Fashion Image-to-Image Translation for Complementary Item Retrieval
Matteo Attimonelli, Claudio Pomo, Dietmar Jannach, Tommaso Di Noia
TL;DR
GeCo tackles top-bottom fashion item retrieval under data scarcity by a two-stage framework that first generates compatible bottom templates from tops with a conditioned Pix2Pix-based generator (CIGM) and then performs compatibility-aware retrieval (GeCo) within a Composed Image Retrieval setting. The approach leverages a joint objective that combines Bayesian preferences and contrastive learning to align top, template, and bottom embeddings, enabling robust ranking and compatibility assessment.

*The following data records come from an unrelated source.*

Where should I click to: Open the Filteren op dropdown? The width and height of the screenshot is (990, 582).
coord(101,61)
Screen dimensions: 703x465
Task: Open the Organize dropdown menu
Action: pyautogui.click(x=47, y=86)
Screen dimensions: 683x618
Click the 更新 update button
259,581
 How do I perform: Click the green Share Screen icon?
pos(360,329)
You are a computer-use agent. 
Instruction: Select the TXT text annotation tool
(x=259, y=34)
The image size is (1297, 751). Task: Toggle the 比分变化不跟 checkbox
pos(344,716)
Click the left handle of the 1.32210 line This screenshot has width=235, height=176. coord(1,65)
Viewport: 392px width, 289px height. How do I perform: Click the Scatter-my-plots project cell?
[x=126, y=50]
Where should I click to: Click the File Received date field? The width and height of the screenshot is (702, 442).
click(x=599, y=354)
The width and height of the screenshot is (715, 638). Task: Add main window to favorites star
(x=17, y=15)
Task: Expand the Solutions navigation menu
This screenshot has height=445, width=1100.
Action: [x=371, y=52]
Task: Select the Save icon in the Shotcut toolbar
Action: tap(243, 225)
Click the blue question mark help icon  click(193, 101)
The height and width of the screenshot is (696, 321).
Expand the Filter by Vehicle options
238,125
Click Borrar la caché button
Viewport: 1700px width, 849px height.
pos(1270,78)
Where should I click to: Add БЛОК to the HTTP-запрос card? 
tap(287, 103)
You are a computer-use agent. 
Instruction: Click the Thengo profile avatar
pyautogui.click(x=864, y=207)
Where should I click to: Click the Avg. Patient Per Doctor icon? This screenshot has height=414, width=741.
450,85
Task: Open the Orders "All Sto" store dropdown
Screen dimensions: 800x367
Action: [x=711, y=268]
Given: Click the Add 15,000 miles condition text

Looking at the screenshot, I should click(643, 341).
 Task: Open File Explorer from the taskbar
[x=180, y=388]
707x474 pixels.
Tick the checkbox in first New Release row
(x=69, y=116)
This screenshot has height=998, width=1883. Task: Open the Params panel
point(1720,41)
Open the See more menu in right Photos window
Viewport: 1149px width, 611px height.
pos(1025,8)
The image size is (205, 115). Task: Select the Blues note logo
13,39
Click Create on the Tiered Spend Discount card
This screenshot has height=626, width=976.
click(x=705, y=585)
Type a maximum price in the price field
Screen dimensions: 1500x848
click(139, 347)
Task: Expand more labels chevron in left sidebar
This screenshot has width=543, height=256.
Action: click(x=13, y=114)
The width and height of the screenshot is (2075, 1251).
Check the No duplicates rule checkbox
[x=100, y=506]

Extensive experiments on FashionVC, ExpFashion, and FashionTaobaoTB show GeCo outperforms state-of-the-art baselines, with particular gains in low-data regimes and when high-quality templates are available. The work also releases FashionTaobaoTB to spur future research, highlighting the value of realistic generated templates for effective composed image retrieval in fashion.
Abstract
The increasing demand for online fashion retail has boosted research in fashion compatibility modeling and item retrieval, focusing on matching user queries (textual descriptions or reference images) with compatible fashion items. A key challenge is top-bottom retrieval, where precise compatibility modeling is essential. Traditional methods, often based on Bayesian Personalized Ranking (BPR), have shown limited performance. Recent efforts have explored using generative models in compatibility modeling and item retrieval, where generated images serve as additional inputs. However, these approaches often overlook the quality of generated images, which could be crucial for model performance. Additionally, generative models typically require large datasets, posing challenges when such data is scarce. To address these issues, we introduce the Generative Compatibility Model (GeCo), a two-stage approach that improves fashion image retrieval through paired image-to-image translation. First, the Complementary Item Generation Model (CIGM), built on Conditional Generative Adversarial Networks (GANs), generates target item images (e.g., bottoms) from seed items (e.g., tops), offering conditioning signals for retrieval. These generated samples are then integrated into GeCo, enhancing compatibility modeling and retrieval accuracy. Evaluations on three datasets show that GeCo outperforms state-of-the-art baselines. Key contributions include: (i) the GeCo model utilizing paired image-to-image translation within the Composed Image Retrieval framework, (ii) comprehensive evaluations on benchmark datasets, and (iii) the release of a new Fashion Taobao dataset designed for top-bottom retrieval, promoting further research.